Rock Physics (geobrain.physics.rock)#

The rock physics module transforms geological properties (porosity, mineralogy, fluid saturation) into elastic parameters (Vp, Vs, density) for seismic modeling. It provides 70+ differentiable PyTorch models organized by category.

Effective Medium Models#

Voigt-Reuss-Hill (VRH) Averaging#

Compute effective mineral moduli from constituent minerals:

from geobrain.physics.rock import VRH
import torch

vrh = VRH()
vol_fractions = torch.tensor([0.9, 0.1])  # Quartz, clay
K_minerals = torch.tensor([36.6, 21.0])   # Bulk moduli (GPa)

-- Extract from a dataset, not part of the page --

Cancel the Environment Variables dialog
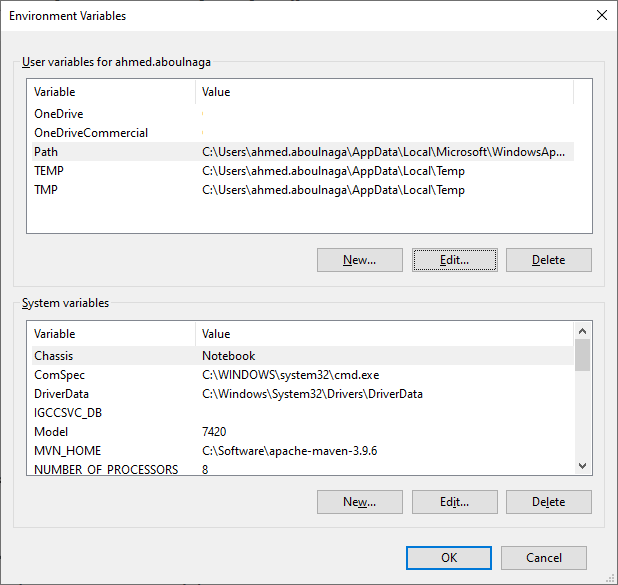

K_voigt, K_reuss, K_hill = vrh(vol_fractions, K_minerals)

Soft Sand Model#

Granular rock model based on Hertz-Mindlin contact theory:

from geobrain.physics.rock import SoftSand

soft_sand = SoftSand()
K_dry, G_dry = soft_sand(
    K_mineral=36.6,
    G_mineral=44.0,
    porosity=phi,
    critical_porosity=0.4,
    coordination_number=7,
    pressure=pressure,       # Effective pressure (MPa)
)

Fluid Substitution#

Gassmann’s Equation#

Compute saturated rock moduli from dry-frame properties:

from geobrain.physics.rock import Gassmann

gassmann = Gassmann()
K_sat, G_sat = gassmann(K_dry, G_dry, K_mineral, K_fluid, porosity)

Density Model#

from geobrain.physics.rock import DensityModel

density = DensityModel()(porosity, rho_mineral, rho_fluid)

Velocity Computation#

Convert bulk and shear moduli to P- and S-wave velocities:

from geobrain.physics.rock import v_from_moduli

vp, vs = v_from_moduli(K_sat, G_sat, density)
../_images/05_rock_physics_fields.png

Fig. 16 Rock physics workflow: porosity to Vp, Vs, density fields.#

Rock Physics Workflow#

Use presets for common scenarios:

from geobrain.physics.rock import RockPhysicsWorkflow

workflow = RockPhysicsWorkflow.from_preset('shaly_sand')
vp, vs, rho = workflow(porosity, sw)
../_images/05_crossplot.png

Fig. 17 Vp-porosity crossplot with rock physics model overlay.#

Mineral & Fluid Database#

from geobrain.physics.rock import MINERALS, FLUIDS, get_mineral, get_fluid

quartz = MINERALS['quartz']    # K, G, rho
brine = FLUIDS['brine']        # K, rho

Available Models#

Category

Models

Effective medium

VRH, Hashin-Shtrikman, DEM, Self-Consistent, Critical Porosity, Hudson, Eshelby-Cheng

Granular media

Hertz-Mindlin, SoftSand, StiffSand, ContactCement, Walton, MUHS, PCM, Digby, Thomas-Stieber

Fluid substitution

Gassmann (forward & inverse), Wood, Brie, Batzle-Wang, Biot, CO2 properties, LiveOil, CO2-Brine, Brown-Korringa

Empirical

Gardner, Han, Castagna, Krief, Raymer-Hunt, Storvoll, Japsen, Hillis, Scherbaum

Anisotropy

Thomsen (VTI/HTI), Backus averaging, Bond transform

Permeability

Kozeny-Carman, Owolabi, Panda-Lake, Revil, Fredrich, Bloch, Bernabe

Resistivity

Archie’s law

Quantitative Interpretation

QI tools for crossplot analysis

All models are differentiable PyTorch modules and can be composed into end-to-end inversion workflows.